Uncovering microglial pathways driving sex-specific neurobiological effects in stress and depression

Abstract

Women suffer from major depressive disorder (MDD) more often than men and report greater MDD symptom severity. Mounting evidence suggests that sex differences in MDD may be driven, in part, by sex-specific neurobiological mechanisms. Chronic stress is a significant risk factor in MDD, and preclinical rodent models show differential patterns of stress-induced neural remodeling and cognitive-behavioral dysfunction in males and females. For instance, chronic stress leads to synapse loss in the medial prefrontal cortex in male rodents yet has either no effect on- or increases-synapse number in females. Recent reports have implicated microglia, the immune cells of the brain, in MDD, and findings demonstrate sex-specific microglial signatures in both preclinical stress models and MDD patients.
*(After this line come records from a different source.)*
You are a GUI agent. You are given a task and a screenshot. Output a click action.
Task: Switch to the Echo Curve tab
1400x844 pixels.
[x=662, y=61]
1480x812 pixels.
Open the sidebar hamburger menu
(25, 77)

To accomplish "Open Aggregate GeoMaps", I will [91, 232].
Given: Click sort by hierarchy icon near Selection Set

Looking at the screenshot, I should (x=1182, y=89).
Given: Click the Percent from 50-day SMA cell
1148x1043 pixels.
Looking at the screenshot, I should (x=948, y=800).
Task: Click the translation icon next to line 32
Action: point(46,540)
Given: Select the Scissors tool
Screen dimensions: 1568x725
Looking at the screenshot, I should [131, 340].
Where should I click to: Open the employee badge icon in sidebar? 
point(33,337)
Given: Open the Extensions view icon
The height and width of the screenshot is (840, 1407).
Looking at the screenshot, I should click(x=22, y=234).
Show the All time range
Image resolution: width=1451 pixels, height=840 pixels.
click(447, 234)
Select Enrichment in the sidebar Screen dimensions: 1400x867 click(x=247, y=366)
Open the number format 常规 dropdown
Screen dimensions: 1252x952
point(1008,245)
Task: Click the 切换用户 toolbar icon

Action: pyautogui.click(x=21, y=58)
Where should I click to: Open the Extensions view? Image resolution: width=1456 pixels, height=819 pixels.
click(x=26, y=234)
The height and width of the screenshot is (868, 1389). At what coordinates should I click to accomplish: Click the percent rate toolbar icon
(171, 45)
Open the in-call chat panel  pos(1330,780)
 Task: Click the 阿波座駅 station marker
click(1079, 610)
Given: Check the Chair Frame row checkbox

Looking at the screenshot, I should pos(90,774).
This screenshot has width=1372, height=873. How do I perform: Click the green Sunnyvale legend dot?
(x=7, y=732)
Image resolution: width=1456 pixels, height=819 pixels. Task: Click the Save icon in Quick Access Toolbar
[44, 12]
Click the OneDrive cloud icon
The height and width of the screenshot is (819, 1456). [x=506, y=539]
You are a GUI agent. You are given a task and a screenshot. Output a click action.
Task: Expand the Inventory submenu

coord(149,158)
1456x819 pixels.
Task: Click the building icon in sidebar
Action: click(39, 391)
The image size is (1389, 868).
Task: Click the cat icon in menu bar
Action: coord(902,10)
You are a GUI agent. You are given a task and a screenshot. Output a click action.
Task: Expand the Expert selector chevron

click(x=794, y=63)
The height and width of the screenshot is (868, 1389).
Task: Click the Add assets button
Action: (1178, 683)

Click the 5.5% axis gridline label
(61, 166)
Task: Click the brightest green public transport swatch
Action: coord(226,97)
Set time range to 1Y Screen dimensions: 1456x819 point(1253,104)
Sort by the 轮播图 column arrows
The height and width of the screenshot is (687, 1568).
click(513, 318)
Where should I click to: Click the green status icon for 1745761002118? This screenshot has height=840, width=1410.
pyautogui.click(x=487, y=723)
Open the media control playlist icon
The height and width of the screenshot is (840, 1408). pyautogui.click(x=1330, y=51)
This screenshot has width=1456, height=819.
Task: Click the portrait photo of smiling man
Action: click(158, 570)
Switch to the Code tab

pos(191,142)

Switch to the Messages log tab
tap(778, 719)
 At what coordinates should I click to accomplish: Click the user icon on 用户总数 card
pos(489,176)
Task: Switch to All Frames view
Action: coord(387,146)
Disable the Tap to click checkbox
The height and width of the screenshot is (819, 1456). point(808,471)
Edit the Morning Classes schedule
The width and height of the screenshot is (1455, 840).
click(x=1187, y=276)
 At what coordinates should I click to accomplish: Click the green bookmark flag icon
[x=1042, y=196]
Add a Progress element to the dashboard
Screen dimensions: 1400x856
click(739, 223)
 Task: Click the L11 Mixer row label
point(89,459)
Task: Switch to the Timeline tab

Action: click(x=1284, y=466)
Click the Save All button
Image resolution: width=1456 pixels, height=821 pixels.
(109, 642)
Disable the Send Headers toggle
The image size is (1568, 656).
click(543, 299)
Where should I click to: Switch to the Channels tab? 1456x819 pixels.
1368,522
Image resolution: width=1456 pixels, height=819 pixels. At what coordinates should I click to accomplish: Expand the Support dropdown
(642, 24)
Given that microglia can remodel neural architecture, modulate synaptic transmission, and affect subsequent changes in behavior, it is plausible that microglial pathways contribute to differential stress effects on neuroplasticity and function in males and females. As such, this review examines the evidence for sex-specific microglia-neuron interactions in preclinical stress models and in patients with MDD. Discoveries highlighted herein demonstrate divergent microglial contributions in males and females and suggest that future studies investigating stress-linked disorders should be guided by sex-dependent neurobiological and behavioral findings. Examining these pathways represents a clear avenue toward both a richer understanding of brain, behavior, and immunity, and innovative psychoneuroimmunology-based applications in personalized medicine.